Segment Start: Material to process

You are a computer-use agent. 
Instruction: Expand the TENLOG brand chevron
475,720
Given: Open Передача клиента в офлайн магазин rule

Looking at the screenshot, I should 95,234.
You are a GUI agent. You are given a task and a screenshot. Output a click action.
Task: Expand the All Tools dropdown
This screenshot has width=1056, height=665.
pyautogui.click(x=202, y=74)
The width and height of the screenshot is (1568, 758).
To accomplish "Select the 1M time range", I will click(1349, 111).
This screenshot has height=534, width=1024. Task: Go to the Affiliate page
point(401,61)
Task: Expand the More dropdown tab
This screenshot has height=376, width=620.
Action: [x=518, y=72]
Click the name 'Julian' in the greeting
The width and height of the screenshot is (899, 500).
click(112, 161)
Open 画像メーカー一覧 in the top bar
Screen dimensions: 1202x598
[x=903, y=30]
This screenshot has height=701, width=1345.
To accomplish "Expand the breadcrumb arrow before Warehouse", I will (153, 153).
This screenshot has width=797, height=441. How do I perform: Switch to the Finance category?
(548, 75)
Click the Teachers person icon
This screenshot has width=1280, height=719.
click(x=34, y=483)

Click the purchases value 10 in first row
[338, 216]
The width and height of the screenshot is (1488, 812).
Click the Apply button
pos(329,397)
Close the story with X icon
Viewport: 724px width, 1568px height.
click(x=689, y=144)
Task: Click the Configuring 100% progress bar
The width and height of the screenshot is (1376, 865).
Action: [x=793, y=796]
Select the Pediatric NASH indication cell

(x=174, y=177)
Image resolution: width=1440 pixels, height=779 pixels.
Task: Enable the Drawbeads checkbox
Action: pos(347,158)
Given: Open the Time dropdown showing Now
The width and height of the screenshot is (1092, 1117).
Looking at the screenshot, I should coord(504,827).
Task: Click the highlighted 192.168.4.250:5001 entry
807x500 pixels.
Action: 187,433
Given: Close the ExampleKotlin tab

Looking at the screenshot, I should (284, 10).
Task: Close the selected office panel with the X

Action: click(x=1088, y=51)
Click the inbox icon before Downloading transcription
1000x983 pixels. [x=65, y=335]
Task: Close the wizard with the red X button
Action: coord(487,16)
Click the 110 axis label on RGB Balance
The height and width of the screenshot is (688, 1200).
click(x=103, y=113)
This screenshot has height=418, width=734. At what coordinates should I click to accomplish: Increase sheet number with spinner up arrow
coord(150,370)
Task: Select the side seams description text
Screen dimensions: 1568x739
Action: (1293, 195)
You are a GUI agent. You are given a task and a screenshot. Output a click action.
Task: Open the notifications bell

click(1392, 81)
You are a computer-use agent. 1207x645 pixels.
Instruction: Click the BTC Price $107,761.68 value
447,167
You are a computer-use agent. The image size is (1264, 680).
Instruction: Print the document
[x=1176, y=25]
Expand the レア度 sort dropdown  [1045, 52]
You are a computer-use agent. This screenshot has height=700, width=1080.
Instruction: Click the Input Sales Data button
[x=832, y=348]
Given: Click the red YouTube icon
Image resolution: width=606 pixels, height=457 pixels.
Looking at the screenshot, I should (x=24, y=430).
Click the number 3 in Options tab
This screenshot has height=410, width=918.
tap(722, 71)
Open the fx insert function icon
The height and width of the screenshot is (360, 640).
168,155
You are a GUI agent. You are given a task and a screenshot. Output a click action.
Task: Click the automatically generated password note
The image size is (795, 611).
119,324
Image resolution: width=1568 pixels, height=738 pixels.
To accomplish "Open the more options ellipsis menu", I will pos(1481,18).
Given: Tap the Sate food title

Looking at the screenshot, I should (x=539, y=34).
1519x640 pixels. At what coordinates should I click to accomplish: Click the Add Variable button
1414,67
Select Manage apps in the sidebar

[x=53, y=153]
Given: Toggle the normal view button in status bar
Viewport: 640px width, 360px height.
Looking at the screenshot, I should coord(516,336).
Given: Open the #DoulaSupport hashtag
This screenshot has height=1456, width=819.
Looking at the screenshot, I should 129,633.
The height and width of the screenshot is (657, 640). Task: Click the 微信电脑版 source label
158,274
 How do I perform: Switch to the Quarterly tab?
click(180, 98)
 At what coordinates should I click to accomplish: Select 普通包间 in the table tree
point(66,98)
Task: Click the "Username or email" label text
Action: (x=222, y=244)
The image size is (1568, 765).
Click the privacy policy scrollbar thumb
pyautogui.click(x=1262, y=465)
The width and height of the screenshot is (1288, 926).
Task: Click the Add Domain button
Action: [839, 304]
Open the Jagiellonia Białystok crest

Segment End: Material to process

▸ **Activity**: The required output is the number of lines in the records that contain the word "will", with nothing added.

▸ **Solution to the exercise**: 3